For IPv4-only users, the frontend also attempts to detect an IPv6 address by making a same-domain request. If the browser connects via IPv6 (possible when the main domain has both A and AAAA records), the IPv6 address and its full information are displayed alongside the IPv4 information.

Local Development

cp .env.example .env
mkdir -p data
curl -fsSL -o data/Merged-IP.mmdb \
  "https://github.com/NetworkCats/Merged-IP-Data/releases/latest/download/Merged-IP.mmdb"
cargo run

The server starts at http://localhost:3000 by default.

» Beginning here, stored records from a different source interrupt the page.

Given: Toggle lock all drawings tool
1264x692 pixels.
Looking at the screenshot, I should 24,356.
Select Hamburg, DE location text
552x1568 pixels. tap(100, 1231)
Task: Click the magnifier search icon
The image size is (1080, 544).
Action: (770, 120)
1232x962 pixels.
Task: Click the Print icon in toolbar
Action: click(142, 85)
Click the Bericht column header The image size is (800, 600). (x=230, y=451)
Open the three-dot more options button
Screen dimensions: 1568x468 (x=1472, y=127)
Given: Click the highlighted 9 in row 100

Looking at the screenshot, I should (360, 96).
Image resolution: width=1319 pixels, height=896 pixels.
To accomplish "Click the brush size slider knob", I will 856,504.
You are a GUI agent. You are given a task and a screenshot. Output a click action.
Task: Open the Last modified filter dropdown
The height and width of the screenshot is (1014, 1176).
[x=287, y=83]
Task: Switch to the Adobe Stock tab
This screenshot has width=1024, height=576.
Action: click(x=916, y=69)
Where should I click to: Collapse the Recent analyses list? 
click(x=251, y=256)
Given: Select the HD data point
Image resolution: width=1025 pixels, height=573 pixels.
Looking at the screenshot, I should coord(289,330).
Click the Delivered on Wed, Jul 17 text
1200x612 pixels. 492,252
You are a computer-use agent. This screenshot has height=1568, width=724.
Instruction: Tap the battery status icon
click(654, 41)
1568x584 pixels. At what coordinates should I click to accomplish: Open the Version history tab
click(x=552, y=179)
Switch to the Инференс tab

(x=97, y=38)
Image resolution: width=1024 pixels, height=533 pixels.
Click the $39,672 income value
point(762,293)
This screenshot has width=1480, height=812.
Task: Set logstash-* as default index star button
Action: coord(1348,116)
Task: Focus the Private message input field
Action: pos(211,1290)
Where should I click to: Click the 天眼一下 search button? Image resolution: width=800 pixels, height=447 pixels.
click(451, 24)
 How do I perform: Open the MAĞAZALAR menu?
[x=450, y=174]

Set DEV_MODE=true in .env to use a fallback IP when the CF-Connecting-IP header is absent.

Environment Variables

Variable Default Description
LISTEN_ADDR 0.0.0.0:3000 Address and port the server listens on
DB_PATH data/Merged-IP.mmdb Path to the MMDB database file
DB_UPDATE_URL (GitHub release URL) URL to download the MMDB database from
DB_UPDATE_INTERVAL_HOURS 24 How often to check for database updates
SITE_DOMAIN localhost Domain name used for display and metadata
IPV4_DOMAIN (empty) IPv4-only domain for dual-stack detection (e.g. noipv6.org). Leave empty to disable.
DEV_MODE false Uses 1.1.1.1 as fallback when CF-Connecting-IP is absent
CERT_PATH ./haproxy/certs Path to the TLS certificate directory for HAProxy
IPV4_CERT_PATH ./haproxy/certs-ipv4 Path to the TLS certificate directory for the IPv4-only domain

Automated CI/CD Deployment

For production deployment with Terraform and Ansible via GitHub Actions, see deploy/INSTALL.md.